• _GOAL OF THE EXERCISE_
Your answer should hold exactly the lines below from the line with "Click round-trip value 0.056/0.067/0.079" through the line with "You are a GUI", both included, and no pictures at all.

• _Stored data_
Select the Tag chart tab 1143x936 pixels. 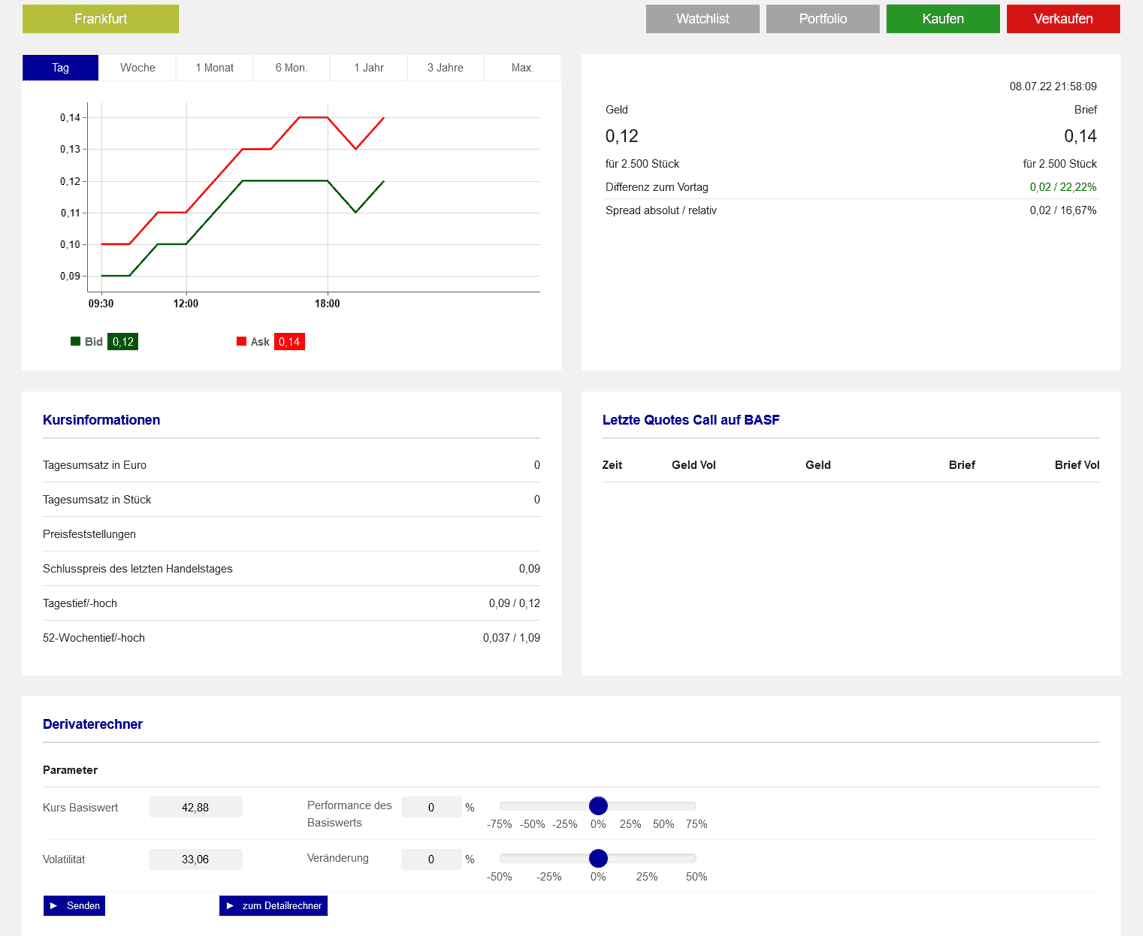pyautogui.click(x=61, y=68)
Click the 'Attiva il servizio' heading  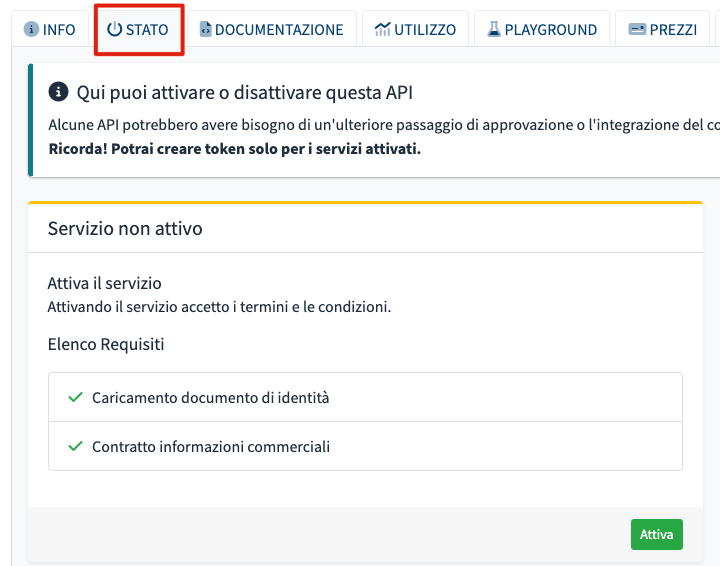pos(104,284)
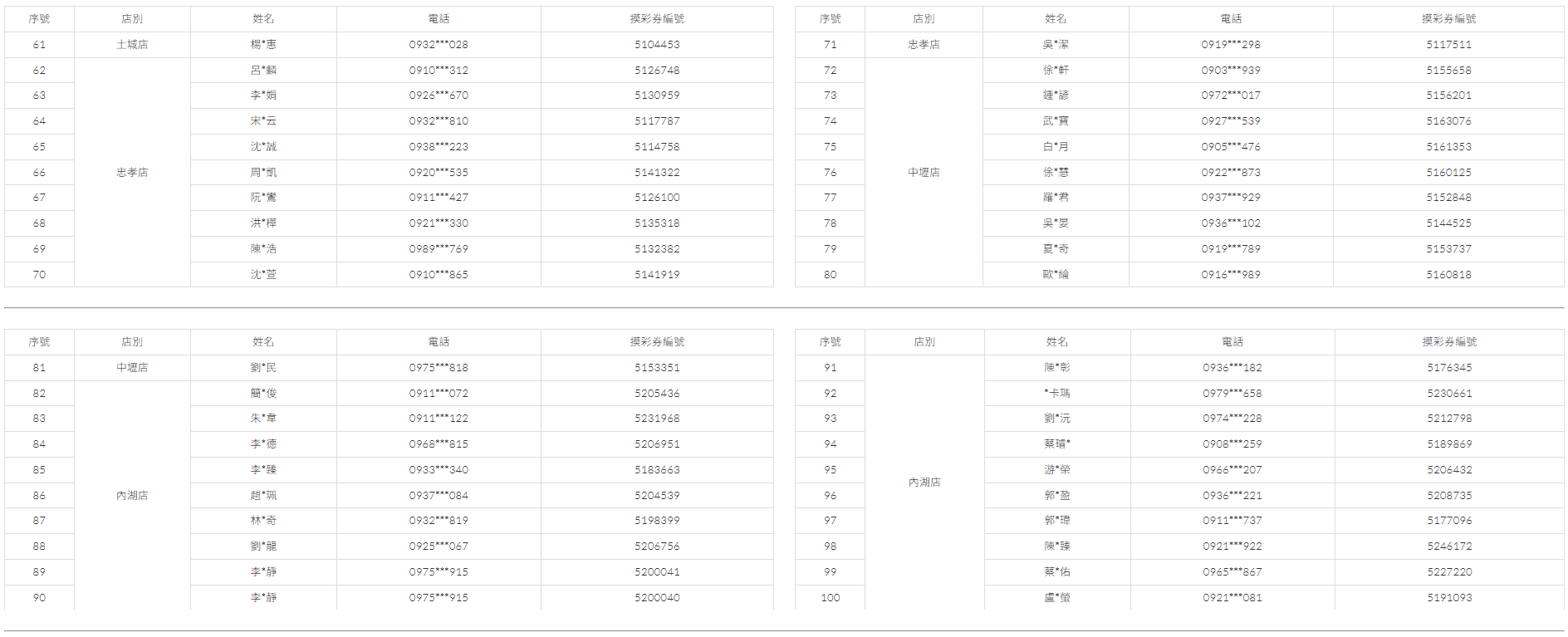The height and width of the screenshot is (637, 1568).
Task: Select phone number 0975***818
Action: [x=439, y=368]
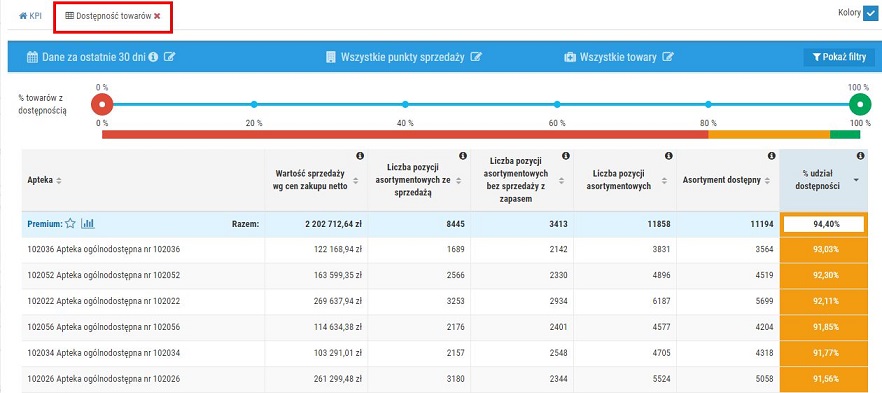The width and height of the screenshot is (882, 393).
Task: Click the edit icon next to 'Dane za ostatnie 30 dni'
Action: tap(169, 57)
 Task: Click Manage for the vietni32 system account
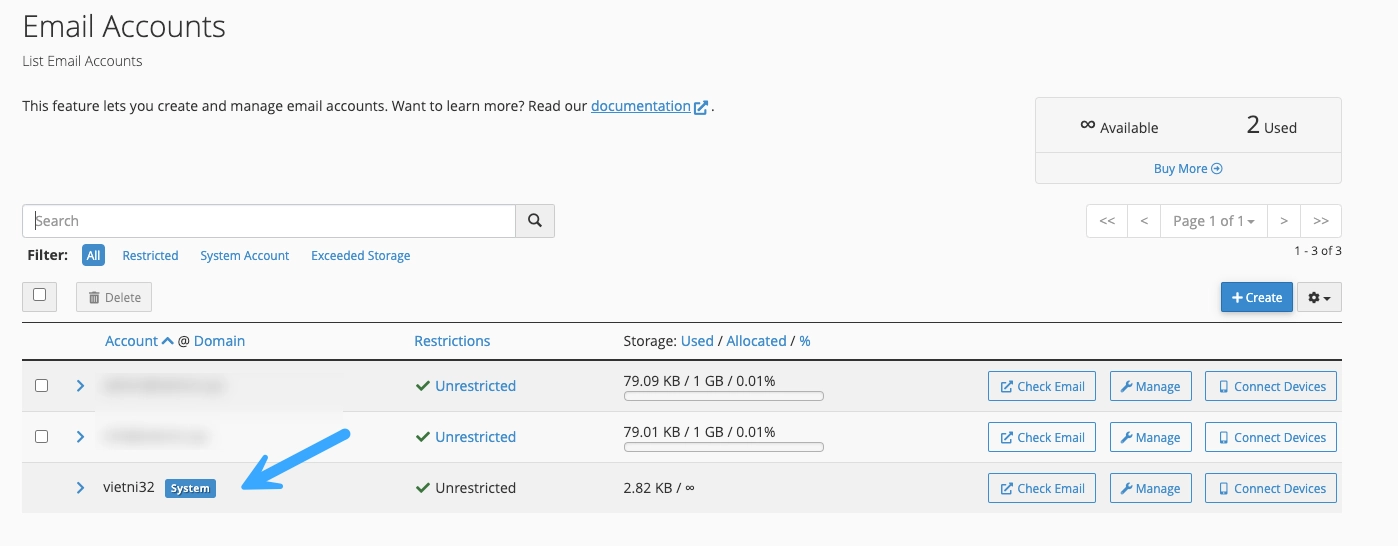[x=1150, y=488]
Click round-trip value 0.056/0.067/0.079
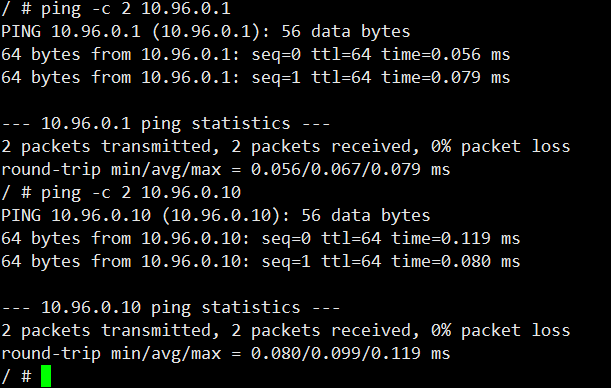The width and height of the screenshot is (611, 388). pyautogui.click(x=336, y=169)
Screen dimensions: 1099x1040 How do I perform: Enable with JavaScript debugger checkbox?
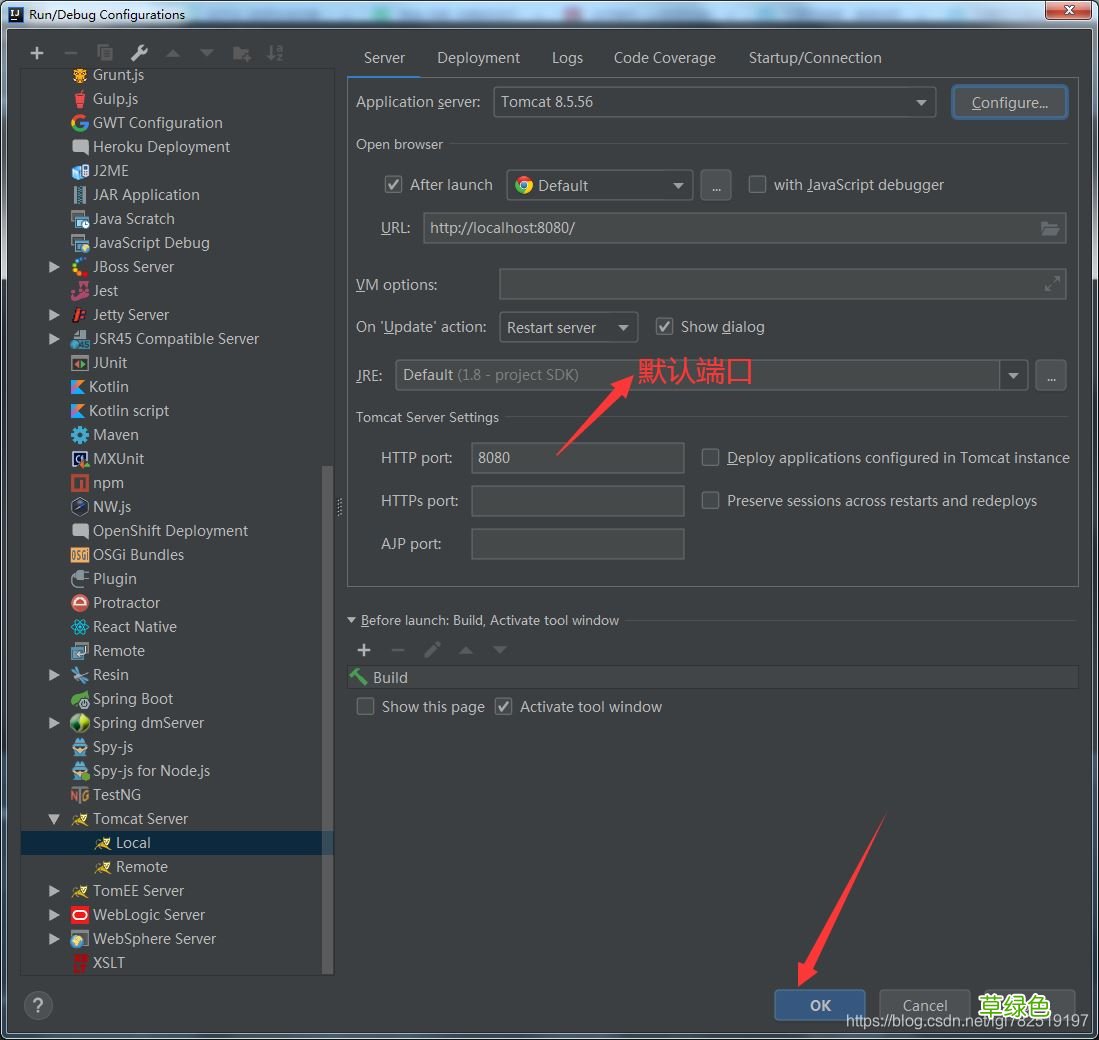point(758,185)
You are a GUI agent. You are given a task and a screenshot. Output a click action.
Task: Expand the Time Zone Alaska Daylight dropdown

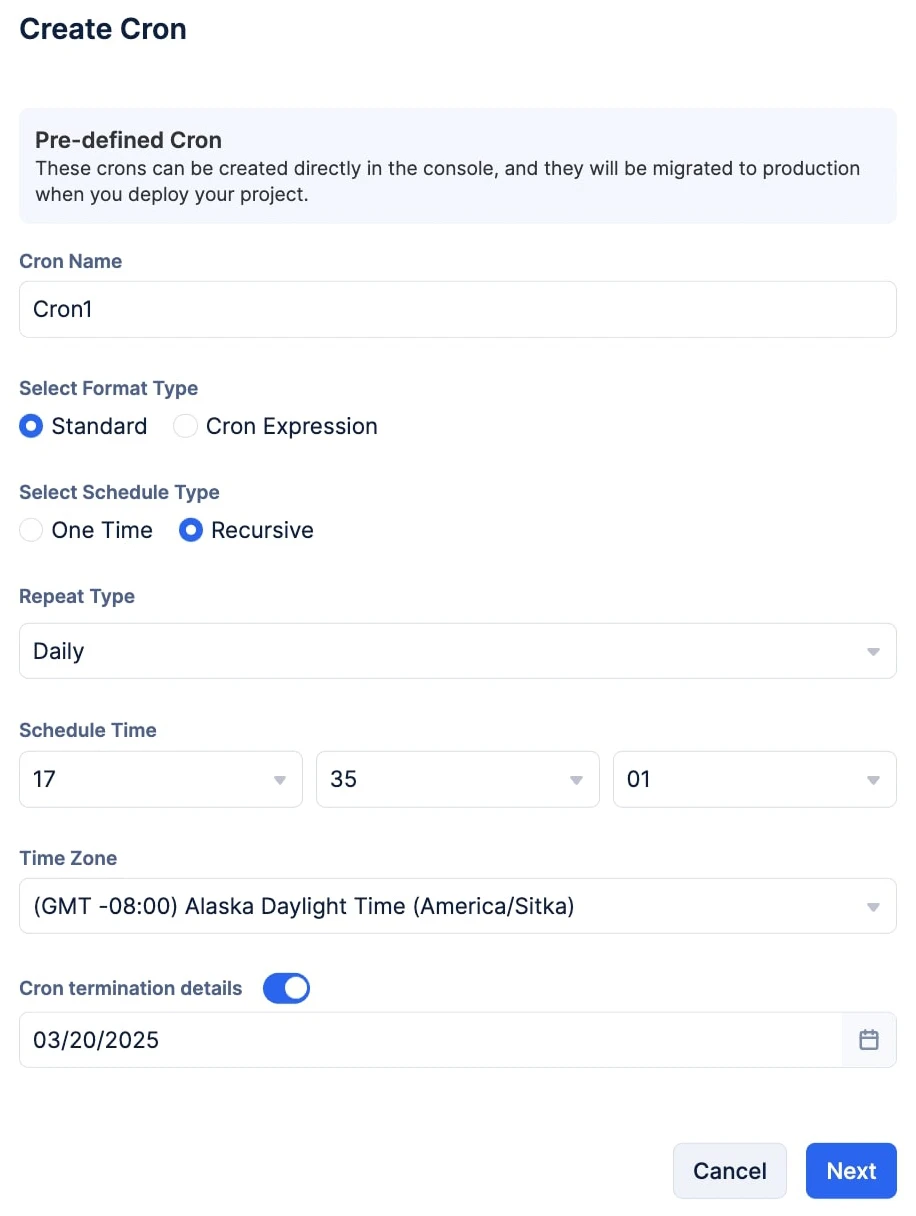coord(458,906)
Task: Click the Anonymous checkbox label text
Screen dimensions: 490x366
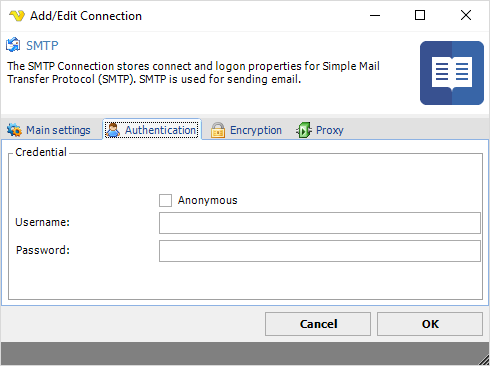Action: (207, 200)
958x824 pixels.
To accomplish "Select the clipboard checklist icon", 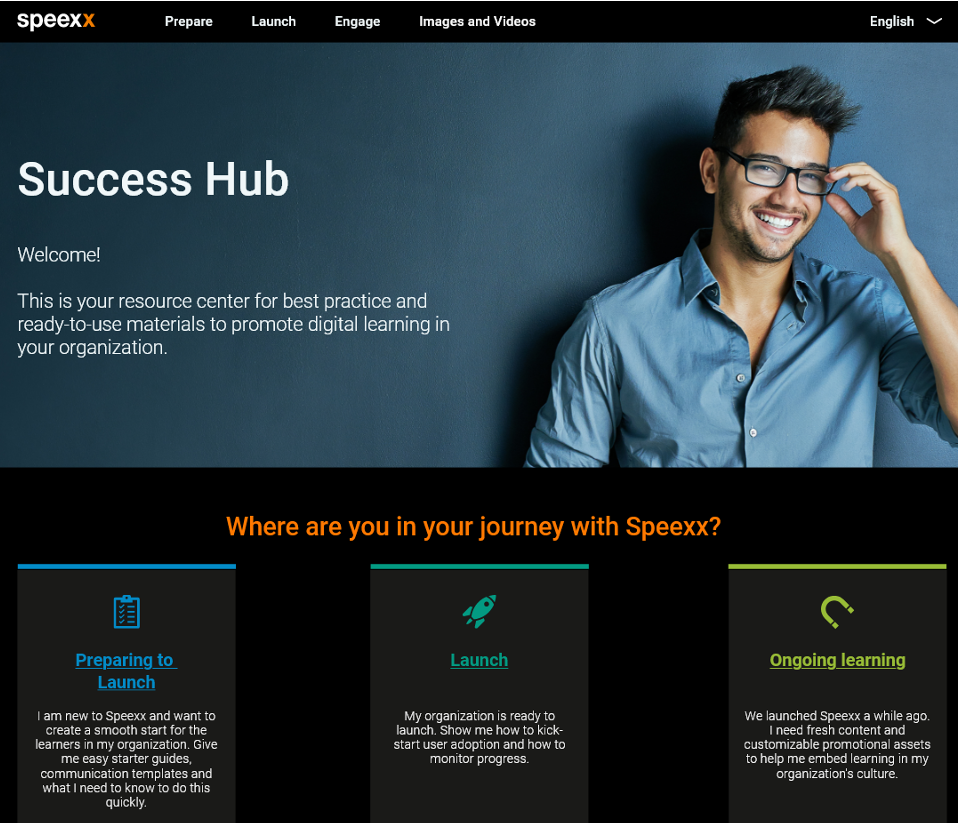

• _REPLY_
Click round-trip value 0.056/0.067/0.079
The width and height of the screenshot is (611, 388). pyautogui.click(x=336, y=169)
Screen dimensions: 1099x1040 How do I perform: Enable with JavaScript debugger checkbox?
point(758,185)
You are a GUI agent. You are given a task and a screenshot. Output a click action.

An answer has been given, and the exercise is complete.